“I’m having to walk everywhere and catch buses because of the ridiculous situation I find myself in,” complained student and newly qualified driver Leah Graves, 20, of Bradford, who was recently quoted £53,000 to insure her car (make and model unspecified).

“It was tough passing my test and I was so excited and over the moon about passing,” she explained, “but since then the lowest quotation I have had was £4,000.” Luckily her local MP, Bradford East, has brought the matter to the attention of Prime Minister Dave Cameron, instructing him to clamp down on insurers.
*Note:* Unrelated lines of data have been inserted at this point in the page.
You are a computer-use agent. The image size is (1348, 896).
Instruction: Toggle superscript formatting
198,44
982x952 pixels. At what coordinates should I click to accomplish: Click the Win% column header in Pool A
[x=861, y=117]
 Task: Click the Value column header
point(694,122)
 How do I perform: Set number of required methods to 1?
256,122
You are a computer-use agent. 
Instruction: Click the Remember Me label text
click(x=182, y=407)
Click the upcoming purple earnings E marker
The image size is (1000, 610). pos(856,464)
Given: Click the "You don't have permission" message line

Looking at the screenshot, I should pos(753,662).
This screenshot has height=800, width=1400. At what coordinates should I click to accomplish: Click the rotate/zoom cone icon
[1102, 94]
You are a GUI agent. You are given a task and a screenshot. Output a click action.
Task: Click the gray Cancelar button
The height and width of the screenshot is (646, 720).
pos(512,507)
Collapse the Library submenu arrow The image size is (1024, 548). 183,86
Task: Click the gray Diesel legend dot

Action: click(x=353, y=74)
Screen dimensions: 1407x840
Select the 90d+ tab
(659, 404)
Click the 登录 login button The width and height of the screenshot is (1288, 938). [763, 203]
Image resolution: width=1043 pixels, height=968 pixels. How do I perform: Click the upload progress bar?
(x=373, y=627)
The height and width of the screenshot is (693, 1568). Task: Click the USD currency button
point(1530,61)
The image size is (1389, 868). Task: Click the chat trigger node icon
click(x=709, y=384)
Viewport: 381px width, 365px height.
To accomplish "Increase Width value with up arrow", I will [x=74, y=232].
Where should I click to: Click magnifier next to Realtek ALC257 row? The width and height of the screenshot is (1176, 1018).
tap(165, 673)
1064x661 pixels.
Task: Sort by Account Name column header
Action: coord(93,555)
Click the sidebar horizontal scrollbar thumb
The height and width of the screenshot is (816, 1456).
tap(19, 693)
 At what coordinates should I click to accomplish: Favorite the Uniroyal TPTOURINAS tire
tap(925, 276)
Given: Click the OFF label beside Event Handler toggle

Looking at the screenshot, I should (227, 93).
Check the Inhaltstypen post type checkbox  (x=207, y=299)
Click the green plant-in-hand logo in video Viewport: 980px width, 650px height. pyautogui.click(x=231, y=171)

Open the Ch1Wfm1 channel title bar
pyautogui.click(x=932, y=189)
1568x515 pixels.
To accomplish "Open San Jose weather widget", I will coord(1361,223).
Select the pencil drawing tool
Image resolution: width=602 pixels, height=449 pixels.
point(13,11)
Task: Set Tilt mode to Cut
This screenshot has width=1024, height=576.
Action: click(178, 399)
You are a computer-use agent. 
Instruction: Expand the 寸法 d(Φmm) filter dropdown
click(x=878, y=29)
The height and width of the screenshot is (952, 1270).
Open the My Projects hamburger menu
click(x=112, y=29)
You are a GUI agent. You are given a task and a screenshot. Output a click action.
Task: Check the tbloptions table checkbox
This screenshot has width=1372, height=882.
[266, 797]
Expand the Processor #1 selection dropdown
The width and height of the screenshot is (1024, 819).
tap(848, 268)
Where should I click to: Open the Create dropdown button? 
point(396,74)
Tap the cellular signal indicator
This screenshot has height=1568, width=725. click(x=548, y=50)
The system is “clearly broken,” East claimed. “For a 20-year-old to be quoted these amounts is just obscene. It cannot be acceptable that thousands of young people in Bradford are simply deemed not worth insuring for any reasonable price. The government has to step in and do something.”

But £4,000 is clearly a big improvement on £53,000, and it could soon get even better for Ms Graves – if the AA’s British Insurance Premium Index is to be trusted. The BIPI indicates that motor insurance premiums for those aged 17-21 fell by 5.6pc during the last quarter, bringing the average annual premium to £2,294.

Douglas Simon of Alcoholic Anonymous said “young drivers have for a long time been the biggest losers” but “it seems at last that insurers are starting to compete a bit more for their business, with rates starting to come down.”